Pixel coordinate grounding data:
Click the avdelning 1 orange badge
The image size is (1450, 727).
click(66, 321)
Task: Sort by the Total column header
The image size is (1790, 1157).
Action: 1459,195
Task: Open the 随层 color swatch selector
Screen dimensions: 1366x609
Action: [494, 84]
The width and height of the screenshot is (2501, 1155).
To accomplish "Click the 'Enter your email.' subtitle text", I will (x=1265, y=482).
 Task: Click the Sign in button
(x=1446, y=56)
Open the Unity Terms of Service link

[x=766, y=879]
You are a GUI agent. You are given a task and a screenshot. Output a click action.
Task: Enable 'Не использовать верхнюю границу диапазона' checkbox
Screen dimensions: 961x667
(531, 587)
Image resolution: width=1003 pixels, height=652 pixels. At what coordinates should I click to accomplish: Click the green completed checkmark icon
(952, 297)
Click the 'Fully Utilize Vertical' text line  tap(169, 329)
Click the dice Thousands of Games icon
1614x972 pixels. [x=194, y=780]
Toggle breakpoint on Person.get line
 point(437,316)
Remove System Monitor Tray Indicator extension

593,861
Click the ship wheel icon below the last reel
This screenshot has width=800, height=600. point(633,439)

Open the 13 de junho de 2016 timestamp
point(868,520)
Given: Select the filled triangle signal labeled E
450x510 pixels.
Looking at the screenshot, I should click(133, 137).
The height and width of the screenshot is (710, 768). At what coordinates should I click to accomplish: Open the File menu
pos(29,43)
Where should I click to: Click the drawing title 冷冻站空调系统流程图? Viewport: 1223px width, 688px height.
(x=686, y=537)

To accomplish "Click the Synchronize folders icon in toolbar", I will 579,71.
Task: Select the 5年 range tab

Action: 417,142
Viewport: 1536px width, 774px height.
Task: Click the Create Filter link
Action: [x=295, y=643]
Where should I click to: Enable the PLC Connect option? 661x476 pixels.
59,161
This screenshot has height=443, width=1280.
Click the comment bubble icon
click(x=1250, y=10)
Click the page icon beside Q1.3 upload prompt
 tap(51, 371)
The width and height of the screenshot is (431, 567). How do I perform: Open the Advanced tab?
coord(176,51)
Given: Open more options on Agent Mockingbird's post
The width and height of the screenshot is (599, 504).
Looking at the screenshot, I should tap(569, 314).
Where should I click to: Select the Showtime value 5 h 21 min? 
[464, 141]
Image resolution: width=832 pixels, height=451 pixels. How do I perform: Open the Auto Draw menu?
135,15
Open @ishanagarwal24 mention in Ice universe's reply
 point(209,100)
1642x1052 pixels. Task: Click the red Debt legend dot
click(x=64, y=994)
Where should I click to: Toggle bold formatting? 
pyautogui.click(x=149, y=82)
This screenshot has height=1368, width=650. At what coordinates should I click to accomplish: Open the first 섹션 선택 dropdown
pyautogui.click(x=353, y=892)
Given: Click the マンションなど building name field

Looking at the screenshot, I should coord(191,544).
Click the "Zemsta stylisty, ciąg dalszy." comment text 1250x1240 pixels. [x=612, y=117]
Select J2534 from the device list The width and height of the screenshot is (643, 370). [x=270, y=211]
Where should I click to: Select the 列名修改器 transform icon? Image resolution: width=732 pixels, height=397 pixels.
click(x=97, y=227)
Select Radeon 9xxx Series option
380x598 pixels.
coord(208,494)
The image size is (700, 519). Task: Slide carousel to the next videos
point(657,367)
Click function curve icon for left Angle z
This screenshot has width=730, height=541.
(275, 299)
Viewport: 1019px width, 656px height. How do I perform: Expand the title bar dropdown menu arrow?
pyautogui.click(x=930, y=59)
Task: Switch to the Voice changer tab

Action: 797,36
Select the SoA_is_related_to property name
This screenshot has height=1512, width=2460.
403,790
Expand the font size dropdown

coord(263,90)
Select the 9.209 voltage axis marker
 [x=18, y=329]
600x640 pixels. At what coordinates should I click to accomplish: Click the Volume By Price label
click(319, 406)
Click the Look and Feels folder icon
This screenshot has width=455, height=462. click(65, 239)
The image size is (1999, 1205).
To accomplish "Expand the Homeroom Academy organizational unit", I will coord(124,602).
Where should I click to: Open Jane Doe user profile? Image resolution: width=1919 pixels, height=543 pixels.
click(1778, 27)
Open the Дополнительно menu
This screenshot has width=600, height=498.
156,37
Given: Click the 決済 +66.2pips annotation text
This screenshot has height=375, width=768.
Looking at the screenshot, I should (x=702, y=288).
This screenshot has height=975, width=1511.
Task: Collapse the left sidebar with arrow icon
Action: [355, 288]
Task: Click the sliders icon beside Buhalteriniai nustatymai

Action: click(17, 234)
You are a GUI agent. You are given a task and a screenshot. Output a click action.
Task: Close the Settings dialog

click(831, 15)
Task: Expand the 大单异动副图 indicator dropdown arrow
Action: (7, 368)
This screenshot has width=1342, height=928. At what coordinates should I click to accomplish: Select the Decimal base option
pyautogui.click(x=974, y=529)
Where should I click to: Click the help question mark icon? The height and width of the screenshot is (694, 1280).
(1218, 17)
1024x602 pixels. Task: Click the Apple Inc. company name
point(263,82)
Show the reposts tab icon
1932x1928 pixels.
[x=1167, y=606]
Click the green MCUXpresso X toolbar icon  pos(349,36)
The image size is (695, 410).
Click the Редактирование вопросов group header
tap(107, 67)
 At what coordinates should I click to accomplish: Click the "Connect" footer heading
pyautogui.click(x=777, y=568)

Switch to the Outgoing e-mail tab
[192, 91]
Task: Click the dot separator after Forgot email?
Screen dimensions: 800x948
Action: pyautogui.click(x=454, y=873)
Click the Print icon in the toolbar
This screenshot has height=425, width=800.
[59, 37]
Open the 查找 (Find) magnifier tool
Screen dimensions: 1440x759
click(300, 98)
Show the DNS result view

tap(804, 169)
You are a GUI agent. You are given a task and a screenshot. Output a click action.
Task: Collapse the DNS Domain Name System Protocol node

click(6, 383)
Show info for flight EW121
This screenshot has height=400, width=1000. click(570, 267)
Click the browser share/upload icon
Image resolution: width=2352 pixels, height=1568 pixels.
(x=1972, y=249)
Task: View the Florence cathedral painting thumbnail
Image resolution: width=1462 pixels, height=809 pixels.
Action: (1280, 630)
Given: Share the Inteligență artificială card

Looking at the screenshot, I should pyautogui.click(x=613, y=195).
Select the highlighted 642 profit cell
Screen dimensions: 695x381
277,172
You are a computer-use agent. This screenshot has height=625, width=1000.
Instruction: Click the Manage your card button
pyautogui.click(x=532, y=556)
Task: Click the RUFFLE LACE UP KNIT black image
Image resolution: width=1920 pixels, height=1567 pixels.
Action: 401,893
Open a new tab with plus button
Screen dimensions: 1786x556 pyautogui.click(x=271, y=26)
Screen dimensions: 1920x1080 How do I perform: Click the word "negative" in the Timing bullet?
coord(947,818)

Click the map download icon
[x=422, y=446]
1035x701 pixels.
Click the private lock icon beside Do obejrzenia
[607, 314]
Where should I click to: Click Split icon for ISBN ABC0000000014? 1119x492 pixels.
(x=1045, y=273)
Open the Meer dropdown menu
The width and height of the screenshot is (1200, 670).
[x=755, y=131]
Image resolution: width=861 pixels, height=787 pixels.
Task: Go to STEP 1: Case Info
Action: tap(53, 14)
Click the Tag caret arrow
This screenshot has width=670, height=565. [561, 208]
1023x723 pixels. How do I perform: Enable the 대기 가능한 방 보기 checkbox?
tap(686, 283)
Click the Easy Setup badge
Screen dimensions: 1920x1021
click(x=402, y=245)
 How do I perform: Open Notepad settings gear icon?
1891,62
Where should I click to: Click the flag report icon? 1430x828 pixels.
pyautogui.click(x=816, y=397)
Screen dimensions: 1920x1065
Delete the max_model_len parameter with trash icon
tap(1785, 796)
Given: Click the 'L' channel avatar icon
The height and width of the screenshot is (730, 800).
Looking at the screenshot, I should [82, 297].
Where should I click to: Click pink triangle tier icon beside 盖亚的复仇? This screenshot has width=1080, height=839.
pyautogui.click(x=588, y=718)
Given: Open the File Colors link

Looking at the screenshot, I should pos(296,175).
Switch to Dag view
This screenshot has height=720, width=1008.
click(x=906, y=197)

■ **Exercise details**
Where a line of the records holds the word "email", copy that line.

■ **Written reply**
To accomplish "Click the 'Enter your email.' subtitle text", I will (x=1265, y=482).
Task: Click the dot separator after Forgot email?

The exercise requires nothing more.